# Questions about a new Pc.



## salcar (Oct 1, 2017)

Hi all,

I'm moving for a new pc. after a macbook pro early 2011 that tell me <stop please>. 

Below my choices:

- CPU: i7 7700k. (not 7740x because their MB are much expensive. 130€ vs 290€. for the same cpu power.). I have make this choice for have 4 core at high speed. 


- RAM: 2x16=32 Gb 2400 ballistix sport LT. (at the moment. later 64GB and later again a secondary machine)

- MB: Asus Prime Z270-A or Z270-K. (I don't like the RGB leds)

- PSU: Seasonic Prime Titanium 650w. (for the quality and the "Hybrid mode")

- CPU Cooler: Noctua NH-D15

- SSD: 3x 250Gb Samsung 850 evo. (at the moment)

- Case: Fractal Define C or R5. any suggestions? is it really comfortable have a bigger Case? 

- Firewire PCIe adapter for soundcards. with texasinstruments chipset. 
Have anyone experience with this adapters and the latency issue?
(I'll test first this adapters and then I'll purchase an RME Aio soundcard)

- I have not insert a graphic card because I would like first use the integrated Intel HD 630 inside of CPU for 3 monitors setup. Secondary, for balancing the PSU wattage and not have the fan always active. 
Is there some difference between use an itegrated or dedicated graphic card for media composers? 
When you create music on videos, in Cubase, is really important use an dedicated graphic card? And how many RAM can be "stolen" from an integrated graphic card for this use. 

Will do suitable wait the i7 8700k? but surely the new motherboard will cost to much (for have almost the same chipset: Z270 vs Z370). 
And then, for save some money, is there really a big difference in performance between an six core i7 8700k (3,7 Ghz to 4,7) and an four core i7 7700k (4,2 GHz to 4,5)? Estabilished thet for have a big orchestra or big number of voices, you will must build more machines!

Thank you to all, and apologies for a lagre number of questions!

Cheers


----------



## khollister (Oct 1, 2017)

2 comments:

1) Make sure the Define C case will fit the D15 cooler. I know the R5/R4 do because I have 2 R4's with D15's in both.
2) Why 3 250GB SSD's? I would suggest a 250GB one for the OS/apps and then a single larger one to hold your sample libraries. Go as large as you can afford.

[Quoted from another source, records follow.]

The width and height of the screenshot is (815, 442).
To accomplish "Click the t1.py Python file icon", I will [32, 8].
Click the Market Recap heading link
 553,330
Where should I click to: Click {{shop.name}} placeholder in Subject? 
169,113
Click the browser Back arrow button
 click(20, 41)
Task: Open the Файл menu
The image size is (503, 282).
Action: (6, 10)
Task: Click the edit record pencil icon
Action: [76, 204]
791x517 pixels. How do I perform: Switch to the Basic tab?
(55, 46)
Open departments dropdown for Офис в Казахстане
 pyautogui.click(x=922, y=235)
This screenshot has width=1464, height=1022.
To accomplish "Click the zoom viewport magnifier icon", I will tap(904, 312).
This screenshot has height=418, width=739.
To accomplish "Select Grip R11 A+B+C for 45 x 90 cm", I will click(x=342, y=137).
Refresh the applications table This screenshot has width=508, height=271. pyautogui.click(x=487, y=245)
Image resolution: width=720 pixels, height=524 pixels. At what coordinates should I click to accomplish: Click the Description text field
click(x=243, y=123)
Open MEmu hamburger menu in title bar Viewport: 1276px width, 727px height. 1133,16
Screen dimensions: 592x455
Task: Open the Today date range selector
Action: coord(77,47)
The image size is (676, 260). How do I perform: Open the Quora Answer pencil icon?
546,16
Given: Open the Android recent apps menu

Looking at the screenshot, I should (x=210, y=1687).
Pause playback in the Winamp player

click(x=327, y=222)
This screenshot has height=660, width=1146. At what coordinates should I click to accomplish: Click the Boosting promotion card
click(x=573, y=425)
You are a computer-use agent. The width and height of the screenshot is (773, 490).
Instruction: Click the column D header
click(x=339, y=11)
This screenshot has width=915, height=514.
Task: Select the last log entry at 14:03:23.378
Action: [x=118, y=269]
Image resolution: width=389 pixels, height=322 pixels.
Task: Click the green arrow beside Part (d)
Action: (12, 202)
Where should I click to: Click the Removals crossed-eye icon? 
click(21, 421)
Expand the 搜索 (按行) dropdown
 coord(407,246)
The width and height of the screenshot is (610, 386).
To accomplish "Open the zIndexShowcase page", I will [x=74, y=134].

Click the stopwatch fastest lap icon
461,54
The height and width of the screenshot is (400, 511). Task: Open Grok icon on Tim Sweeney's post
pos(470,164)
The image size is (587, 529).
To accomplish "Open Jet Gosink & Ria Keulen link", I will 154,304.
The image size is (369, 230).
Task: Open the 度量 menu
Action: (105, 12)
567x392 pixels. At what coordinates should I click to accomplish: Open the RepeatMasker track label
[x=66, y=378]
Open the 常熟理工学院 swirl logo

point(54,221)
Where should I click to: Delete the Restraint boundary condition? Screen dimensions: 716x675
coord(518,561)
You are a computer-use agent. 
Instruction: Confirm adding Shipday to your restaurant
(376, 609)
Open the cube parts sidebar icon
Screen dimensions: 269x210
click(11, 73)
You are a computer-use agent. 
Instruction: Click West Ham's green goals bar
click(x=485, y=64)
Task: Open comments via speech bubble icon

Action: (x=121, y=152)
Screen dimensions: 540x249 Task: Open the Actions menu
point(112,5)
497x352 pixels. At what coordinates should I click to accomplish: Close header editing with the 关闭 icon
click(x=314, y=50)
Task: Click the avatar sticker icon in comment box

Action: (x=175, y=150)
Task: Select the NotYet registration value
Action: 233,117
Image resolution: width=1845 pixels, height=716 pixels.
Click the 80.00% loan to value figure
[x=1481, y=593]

I am not familiar with that specific power supply. I used an EVGA SuperNova P2 modular, semi-passive PS on my last build and it is dead quiet (no coil whine).

The new i7-8700k looks promising from a clock speed and cost standpoint, but I would wait until some reports come in on whether it can be mildly overclocked without becoming a space heater like the Skylake-X parts.

I have no idea on the current state of FW cards. Do you have an existing FW interface you need to use?


----------



## salcar (Oct 1, 2017)

khollister said:


> 2 comments:
> 
> 1) Make sure the Define C case will fit the D15 cooler. I know the R5/R4 do because I have 2 R4's with D15's in both.
> 2) Why 3 250GB SSD's? I would suggest a 250GB one for the OS/apps and then a single larger one to hold your sample libraries. Go as large as you can afford.
> ...



Thanks khollister.

1) Make sure the Define C case will fit the D15 cooler. I know the R5/R4 do because I have 2 R4's with D15's in both.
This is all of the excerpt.